_Exercise objective_.
Retype every record exactly. Skip the images.

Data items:
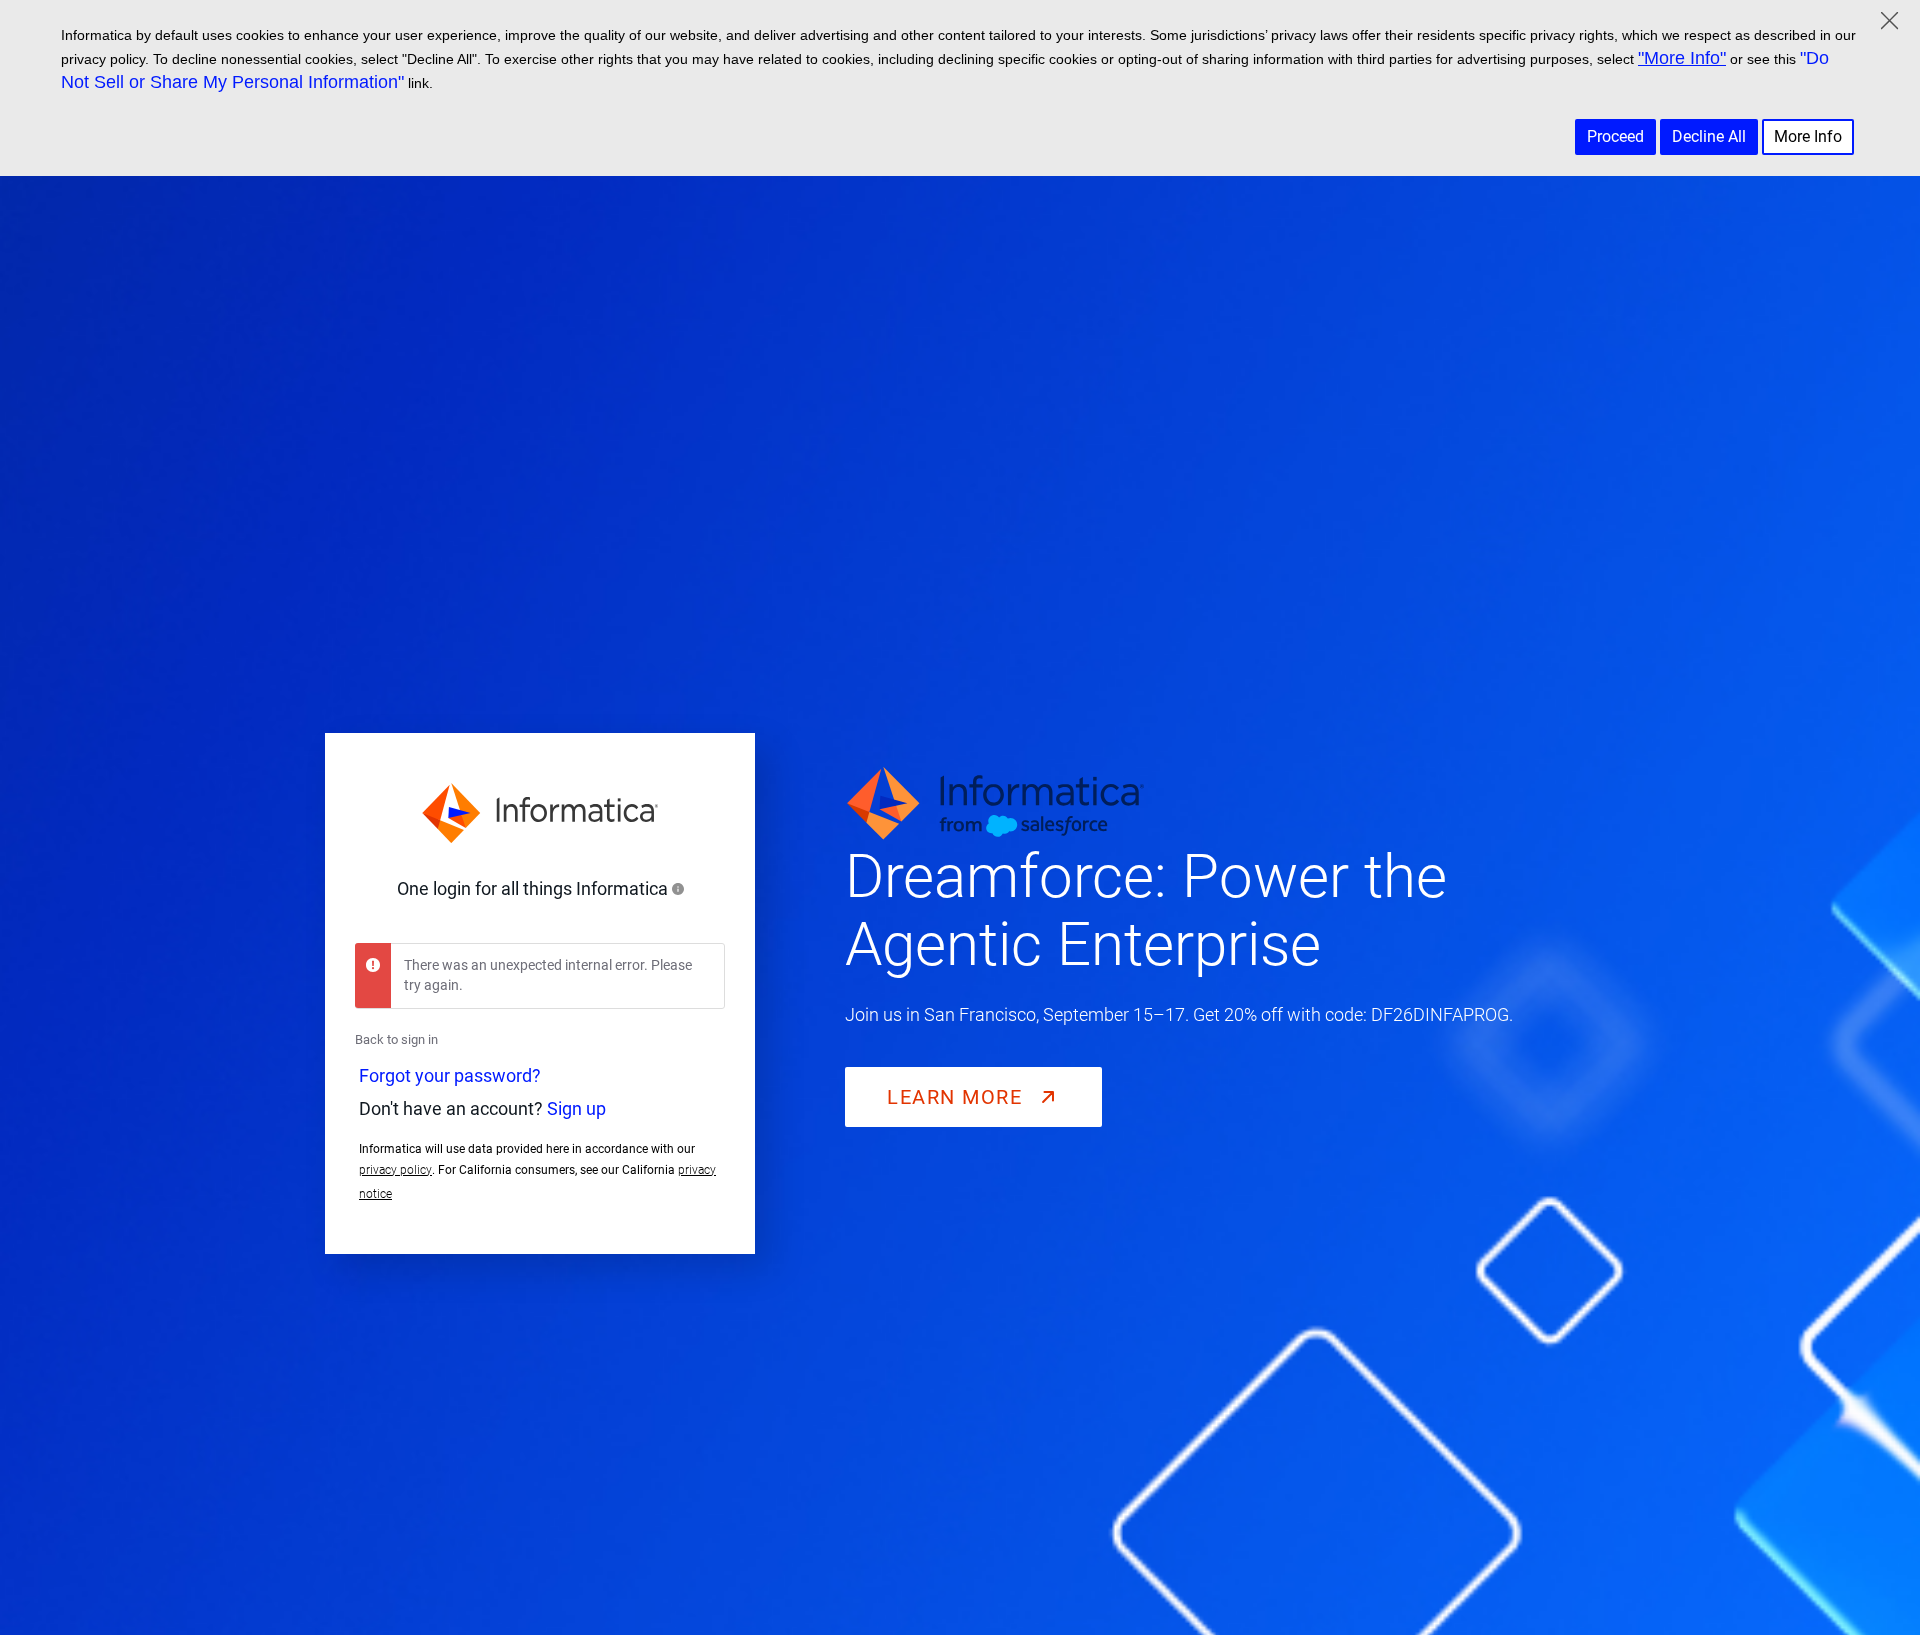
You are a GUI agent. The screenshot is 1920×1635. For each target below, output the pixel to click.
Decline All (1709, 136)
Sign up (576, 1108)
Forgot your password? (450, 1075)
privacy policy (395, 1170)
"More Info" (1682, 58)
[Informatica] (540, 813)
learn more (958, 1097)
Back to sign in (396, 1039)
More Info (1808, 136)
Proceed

_Task result_.
You are a GUI agent. The screenshot is 1920×1635. For each target below, output the pixel to click.
Decline All (1709, 136)
Sign up (576, 1108)
Forgot your password? (450, 1075)
privacy policy (395, 1170)
"More Info" (1682, 58)
[Informatica] (540, 813)
learn more (958, 1097)
Back to sign in (396, 1039)
More Info (1808, 136)
Proceed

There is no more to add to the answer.